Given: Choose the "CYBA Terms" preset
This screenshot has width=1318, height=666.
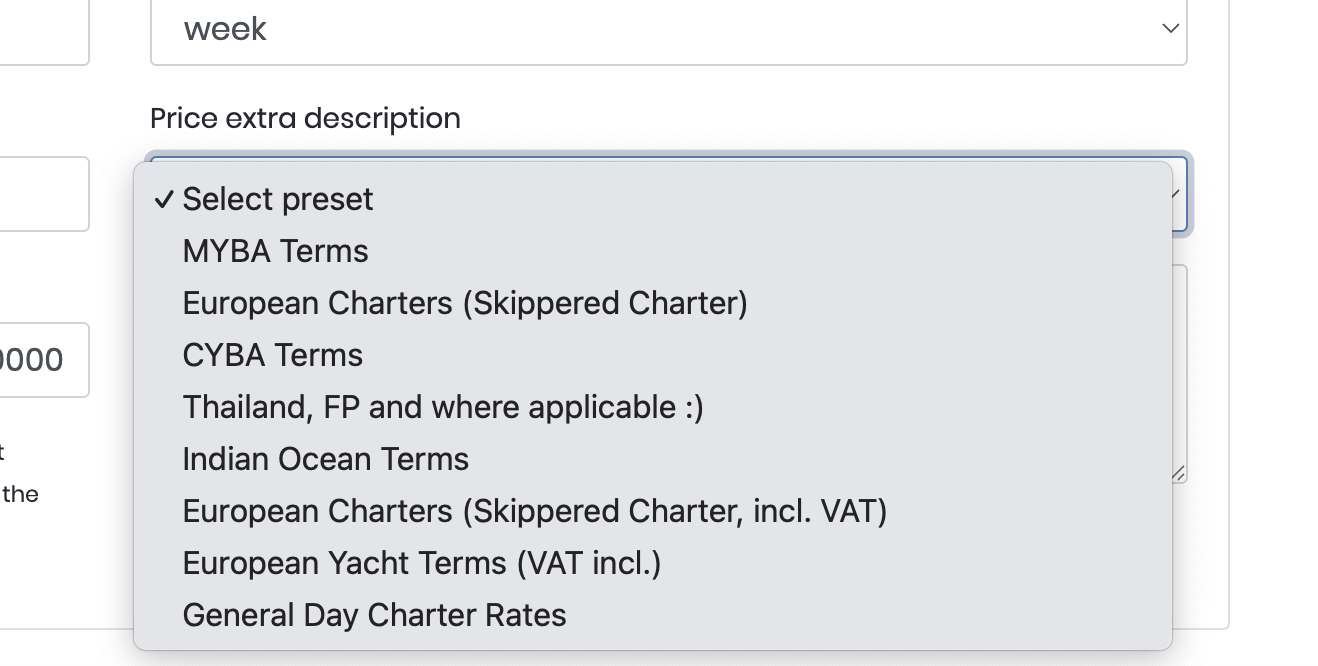Looking at the screenshot, I should point(272,355).

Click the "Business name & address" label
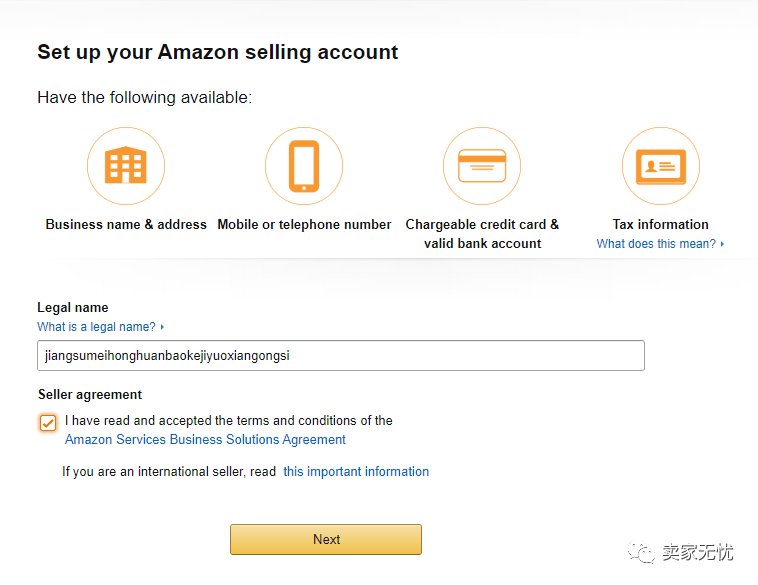[126, 225]
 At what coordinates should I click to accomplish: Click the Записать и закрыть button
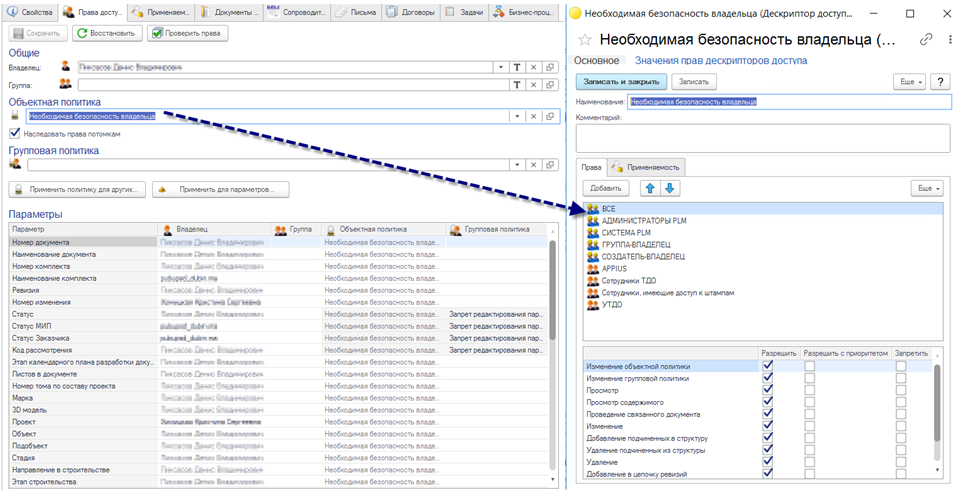[621, 82]
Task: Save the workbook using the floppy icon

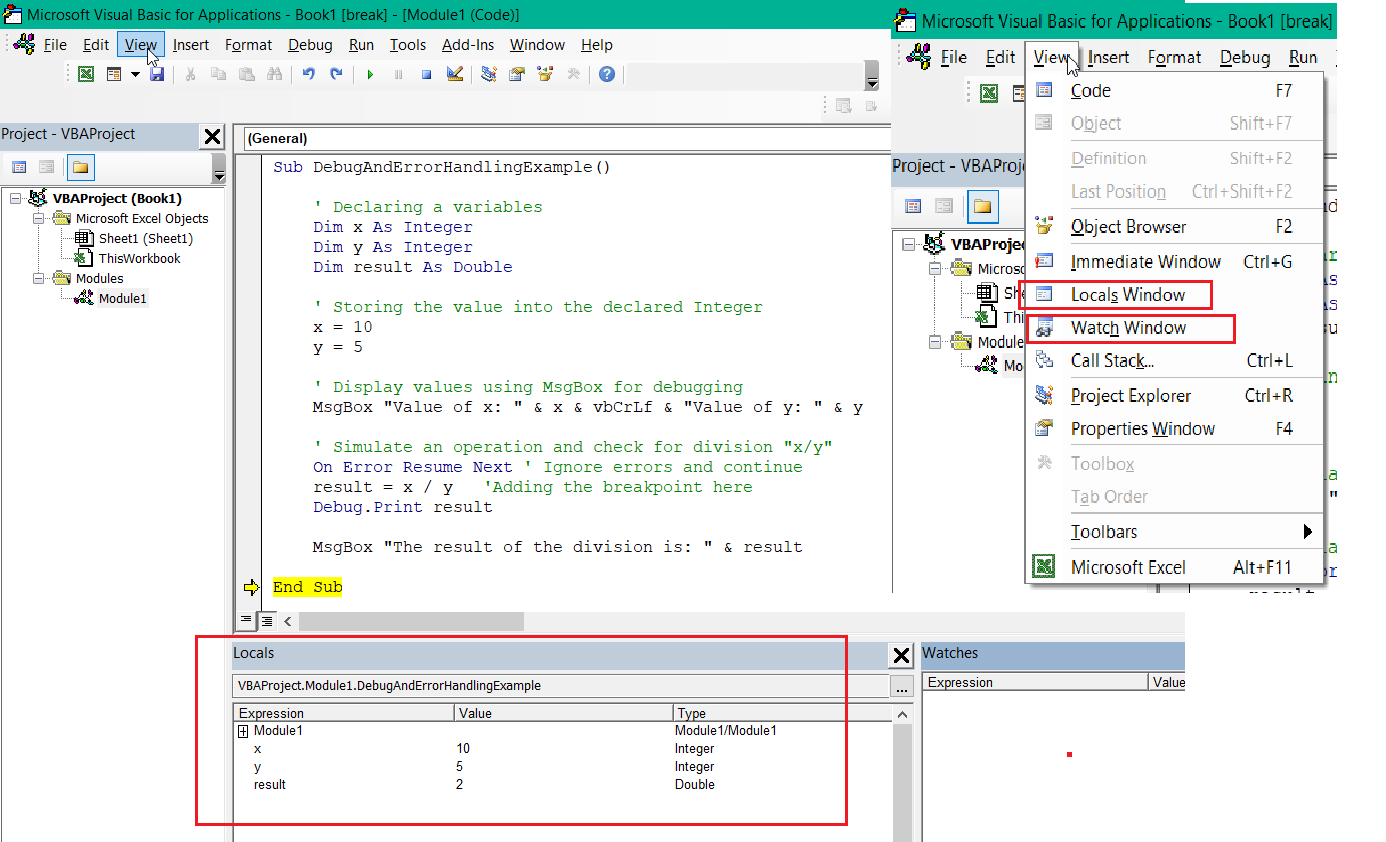Action: pyautogui.click(x=157, y=74)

○ ○ ○

### Try it
Leave the pictures out and print the whole listing precisely.

### Answer
Given: Choose the "CYBA Terms" preset
This screenshot has width=1318, height=666.
Looking at the screenshot, I should point(272,355).

Click the "Business name & address" label
[126, 225]
 At what coordinates should I click to accomplish: Click the Записать и закрыть button
[621, 82]
Task: Save the workbook using the floppy icon

Action: pyautogui.click(x=157, y=74)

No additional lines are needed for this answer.